Tag Archives: antimicrobial susceptibility testing

“Susceptibility testing for Staphylococcus aureus in community patients. Just in case..?”

You have isolated a Staphylococcus aureus from a superficial wound swab from a community patient. What antibiotics do you need to test against?

120px-Staphylococcus_aureus_(AB_Test)

If you are fortunate enough to have Automated Susceptibility testing (Vitek, Phoenix etc) you may test the isolate against a panel of 20 different Gram positive antibiotics at a not unsignificant cost.

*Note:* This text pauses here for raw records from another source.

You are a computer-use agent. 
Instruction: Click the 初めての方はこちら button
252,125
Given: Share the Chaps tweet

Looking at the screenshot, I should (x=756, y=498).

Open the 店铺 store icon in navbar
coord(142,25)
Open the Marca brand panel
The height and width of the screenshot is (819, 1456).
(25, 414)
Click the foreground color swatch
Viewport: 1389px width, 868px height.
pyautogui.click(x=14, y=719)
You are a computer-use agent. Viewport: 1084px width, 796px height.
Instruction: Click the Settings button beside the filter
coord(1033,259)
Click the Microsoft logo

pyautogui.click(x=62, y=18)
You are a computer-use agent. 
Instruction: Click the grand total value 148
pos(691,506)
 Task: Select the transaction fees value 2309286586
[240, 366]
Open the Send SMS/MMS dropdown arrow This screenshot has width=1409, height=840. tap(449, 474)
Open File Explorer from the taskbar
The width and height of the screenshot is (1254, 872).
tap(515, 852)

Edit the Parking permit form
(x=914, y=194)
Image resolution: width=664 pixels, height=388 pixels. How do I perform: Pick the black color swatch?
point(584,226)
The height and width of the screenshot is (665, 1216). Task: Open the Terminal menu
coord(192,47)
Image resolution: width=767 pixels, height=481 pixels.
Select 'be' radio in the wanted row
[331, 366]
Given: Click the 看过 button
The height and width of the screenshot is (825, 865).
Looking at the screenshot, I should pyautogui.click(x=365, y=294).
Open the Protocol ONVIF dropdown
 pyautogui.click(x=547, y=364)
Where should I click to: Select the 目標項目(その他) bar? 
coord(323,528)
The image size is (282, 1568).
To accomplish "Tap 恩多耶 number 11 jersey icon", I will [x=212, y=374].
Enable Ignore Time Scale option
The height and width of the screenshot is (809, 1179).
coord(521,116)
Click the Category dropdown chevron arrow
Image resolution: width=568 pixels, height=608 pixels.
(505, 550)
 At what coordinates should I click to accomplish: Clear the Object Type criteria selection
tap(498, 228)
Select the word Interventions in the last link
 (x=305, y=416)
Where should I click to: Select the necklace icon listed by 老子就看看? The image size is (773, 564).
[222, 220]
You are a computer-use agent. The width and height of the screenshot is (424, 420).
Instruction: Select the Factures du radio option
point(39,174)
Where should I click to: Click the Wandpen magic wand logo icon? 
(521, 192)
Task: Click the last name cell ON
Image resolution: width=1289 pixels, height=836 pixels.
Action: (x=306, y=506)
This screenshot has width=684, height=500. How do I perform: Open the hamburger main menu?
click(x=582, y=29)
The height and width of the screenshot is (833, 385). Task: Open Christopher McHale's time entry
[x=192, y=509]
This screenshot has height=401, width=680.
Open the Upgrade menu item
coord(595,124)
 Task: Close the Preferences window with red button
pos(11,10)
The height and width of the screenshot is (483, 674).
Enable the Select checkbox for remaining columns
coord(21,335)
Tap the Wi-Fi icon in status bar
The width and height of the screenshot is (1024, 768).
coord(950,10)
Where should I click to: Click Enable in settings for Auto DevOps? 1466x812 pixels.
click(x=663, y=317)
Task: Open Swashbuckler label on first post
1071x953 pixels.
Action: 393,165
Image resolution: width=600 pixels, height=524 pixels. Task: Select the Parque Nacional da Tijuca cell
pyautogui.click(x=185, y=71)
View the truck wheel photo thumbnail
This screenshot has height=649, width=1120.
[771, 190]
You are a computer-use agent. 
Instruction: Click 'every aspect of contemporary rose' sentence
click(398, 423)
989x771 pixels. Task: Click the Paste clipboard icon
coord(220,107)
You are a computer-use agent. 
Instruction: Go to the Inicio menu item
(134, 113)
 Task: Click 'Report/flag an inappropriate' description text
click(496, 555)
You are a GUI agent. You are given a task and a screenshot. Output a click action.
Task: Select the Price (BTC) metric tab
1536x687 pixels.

You will also be testing against a lot of antibiotics that are never going to be used to treat that patient.

If you perform anti-microbial susceptibility testing mainly by disc diffusion on agar plate, then you will likely test the Staphylococcus aureus against 6 or 7 antibiotics of your choosing. Again, in the vast majority of patients, some of these antibiotics will neither be reported nor used.

In the laboratory I work in, we cut the number of antibiotics routinely tested for a Staphylococcus aureus isolate from six to three, of which we routinely report two of them to the clinicians. In the three years that we have had this policy we have not had one negative comment from our laboratory users. (On occasion of course we do test more, ie MRSA isolate, patient with multiple allergies.)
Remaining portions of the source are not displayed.